DOWNTOWN — There are many days warm or cool when the windows to Mike Horelick’s Santa Monica apartment remain shut, keeping out ocean breezes, the fragrance of a neighbor’s dinner and cigarette smoke.
It’s the latter that forces the local screenwriter to often seal his home, protecting his asthmatic 3-year-old daughter and 9-month-old son from the cigarette smoke that wafts from a neighbor’s patio a floor below.
“We shut the doors, we shut the windows, which is pretty inconvenient and not guaranteed to stop all the smoke anyway,” he said.
Horelick is part of a group of residents who are calling on the City Council to expand an ordinance that bans smoking in all common areas of apartments and condominiums to also apply to balconies and patios, arguing the current regulations, while a step in the right direction, don’t go far enough.
Smoking is currently illegal in most outdoor areas of the city, including the Third Street Promenade, Farmers’ Markets, dining areas, bus stops and ATM lines. The anti-smoking law was strengthened in January to include common areas of multi-unit residences, a controversial move that drew opposition from some landlords and rent-control advocates who feared that property owners would use the ordinance as a means to evict tenants.
Santa Monicans for Non-Smoking Renters Rights, formerly known as the Alliance for Protection from Secondhand Smoke in Apartments in Condominiums, issued a press release on Monday asking that the council not only update the ordinance to include patios and balconies, but also require landlords and condo owners to disclose the location of smoking and non-smoking units to potential tenants and buyers.
Esther Schiller, the executive director of Smoke Free Air for Everyone, which is a network of individuals affected by secondhand smoke, said that many cities are moving toward adopting comprehensive ordinances, which require that smoking and non-smoking units be separated over time and regulate the activity inside and outside of the buildings, creating places where it’s acceptable.
“It’s not an attempt to make it impossible for people who smoke to continue to smoke,” Schiller said.

> **Work task 1**
In the article on smoking in Santa Monica apartments, which group issued a press release on Monday?
> **Work task 2**
Repeat the part of the article on smoking in Santa Monica apartments that starts at "Smoking is currently" and ends at "to evict tenants.".

> **Data for review**

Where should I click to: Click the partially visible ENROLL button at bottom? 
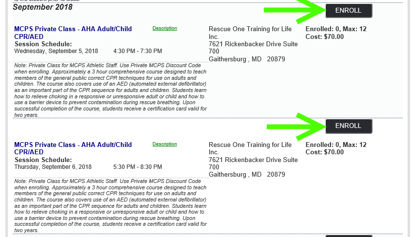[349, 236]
==
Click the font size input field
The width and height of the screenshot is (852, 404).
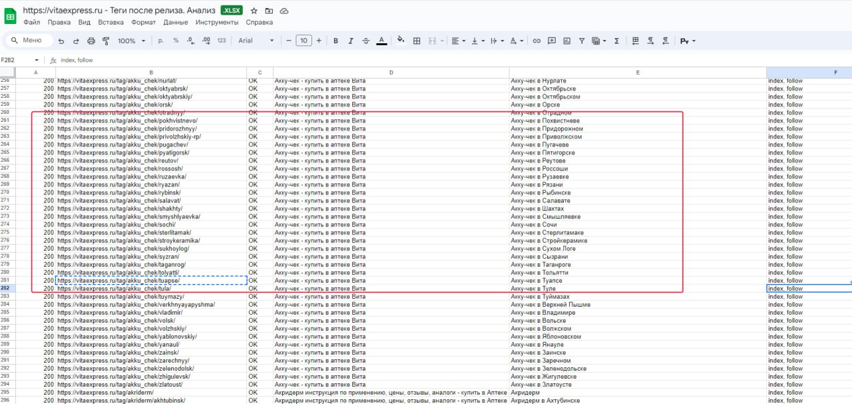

> **Response area 1**
Santa Monicans for Non-Smoking Renters Rights

> **Response area 2**
Smoking is currently illegal in most outdoor areas of the city, including the Third Street Promenade, Farmers’ Markets, dining areas, bus stops and ATM lines. The anti-smoking law was strengthened in January to include common areas of multi-unit residences, a controversial move that drew opposition from some landlords and rent-control advocates who feared that property owners would use the ordinance as a means to evict tenants.